Her caustic remarks to supporters came as Le Pen's Front National Party looked set to win at least one region, following the first round of voting on December 6, giving her party its first ever regional seat in its history.

Marine Le Pen topped the first round poll in the Nord-Pas-de-Calais-Picardie region, with 40 percent, while her niece Marechal-Le Pen won the first round in the south east. However, in an effort to encourage tactical voting, Francois Hollande's Socialist party began withdrawing candidates from seats it looked unlikely to win, giving Nicholas Sarkozy's Republicans a clear run against the Front National, making it unlikely that Le Pen's party would gain the region.

Meanwhile, Sarkozy moved to win over some of Le Pen's supporters by saying that he sympathized with the popular embitterment over the refugee crisis and that there was nothing immoral about voting for the Front National. "As if there were good French voters and bad French voters.

If you say to people who are suffering that they are stupid and immoral, you are not distinguishing between the National Front leaders and their voters." His intention was to put himself onside with some of Le Pen's supporters to swing the vote his way.

Le Pen told a rally of her supporters:

"Don't be afraid of these totalitarians.
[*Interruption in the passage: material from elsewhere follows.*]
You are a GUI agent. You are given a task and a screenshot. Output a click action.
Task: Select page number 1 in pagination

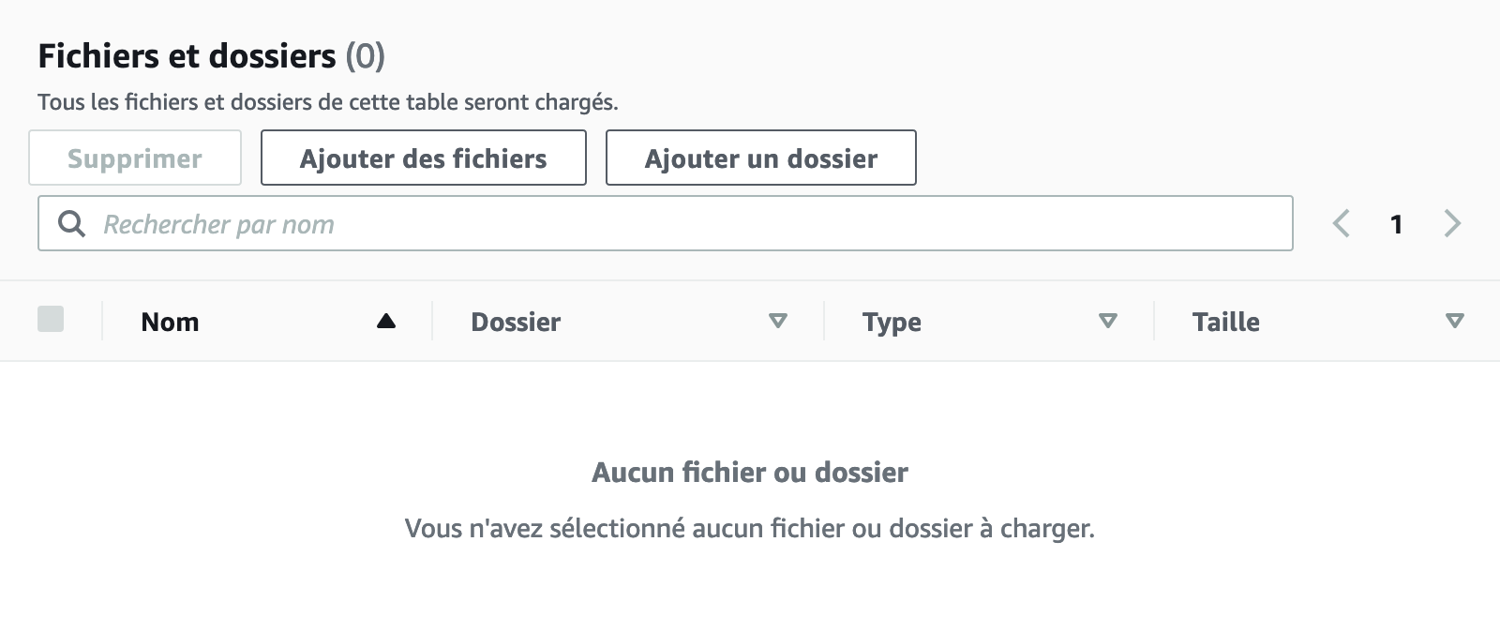(1396, 224)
Don't let yourselves be intimidated. Don't give into this intellectual terrorism."

She described Hollande and Sarkozy's parties as a "lazy, treacherous mafia, an oligarchy" that had worked together for decades to keep smaller parties out of power.

Losing Grip

Meanwhile, in a sign that the tactics of Hollande and Sarkozy might be working, opinion polls on Wednesday and Thursday in three of regions targeted by the Front National showed voters heeding the Socialist call to vote for the conservatives, although in two regions the outcome was within the margin of error, according to Reuters.

In the north, Le Pen would win 47 percent of the vote while Xavier Bertrand, a former minister with the conservative Republicans, would get 53 percent, the TNS Sofres-OnePoint poll showed. 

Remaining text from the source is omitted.